Baristas are each given fifteen minutes to impress the judges with preparation and service of four espressos, four cappuccinos and four signature espresso-based beverages. The winner receives a cash prize and a trip to Central America, and the six top performers in this region will move on to compete in the USBC national finals in Houston, April 27-May 1.
Earlier this week Gut Check ambushed Josh Ferguson, the Head Problem Solver of Kaldi's Coffee (seriously, that's what his business card says; he's also an owner), while he led the SCRBC judges certification workshop at Kayak's Coffee. Though Ferguson has no part in judging this competition, he has served as head judge at USBC competitions for the past three years.
Gut Check: How does one become qualified to judge a coffee competition? Does it take seven years like for a sommelier?
Josh Ferguson: Baristas, customers, foodies, coffee lovers -- anyone has the opportunity [to become a judge], but they have to study and do the work before they get here. People from all over the region register, but to become a judge they have to pass a written test and a tasting test and score 80 percent or higher. We're evaluating the judges today, running through mock judging, making sure they know all the rules and regulations.
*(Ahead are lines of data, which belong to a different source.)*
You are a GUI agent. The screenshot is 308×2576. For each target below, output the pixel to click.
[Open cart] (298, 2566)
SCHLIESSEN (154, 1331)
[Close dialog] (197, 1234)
The competing baristas have been preparing for months -- we owe them the responsibility of having skilled, educated judges there.
On what criteria are competitors judged?
There are four sensory judges, two technical judges and one head judge. Though we separate sensory and technical, the baristas' technique should influence the taste of the coffee. And everything ultimately comes down to taste.
[The criteria are quite specific: You can check out the judges' guidelines here.]
What will set the ultimate winner apart from the also-rans?
The winner is typically somebody who's skilled, trained, with a lot of knowledge, but also somebody on the cutting edge of what's going on in the industry.
What is the cutting edge these days?
Variations on new manual brewing methods, exploration of extracting flavors out of coffee.
The "signature beverage" portion is a kind of freestyle. Have you seen any crazy concoctions?
There are competition restrictions that keep them from going too far out on a limb, such as: No alcohol can be used. The beverage needs functionality, has to work with the coffee, not overpower it. Ultimately it's about the coffee and how you can enhance its flavors.
How does St. Louis' coffee scene fit in nationally?
This is Missouri's first year as part of the South Central Region. We've always been part of the Midwestern region, and we've performed well at the national level.
How about internationally?
Last year the U.S. won the World Barista Competition for the first time. This year it's held in Bogotá, Colombia, and 50 countries will compete.
What's your favorite coffee?
Right now, it's Kinyovu from Burundi. But my favorite is whatever coffee's in season.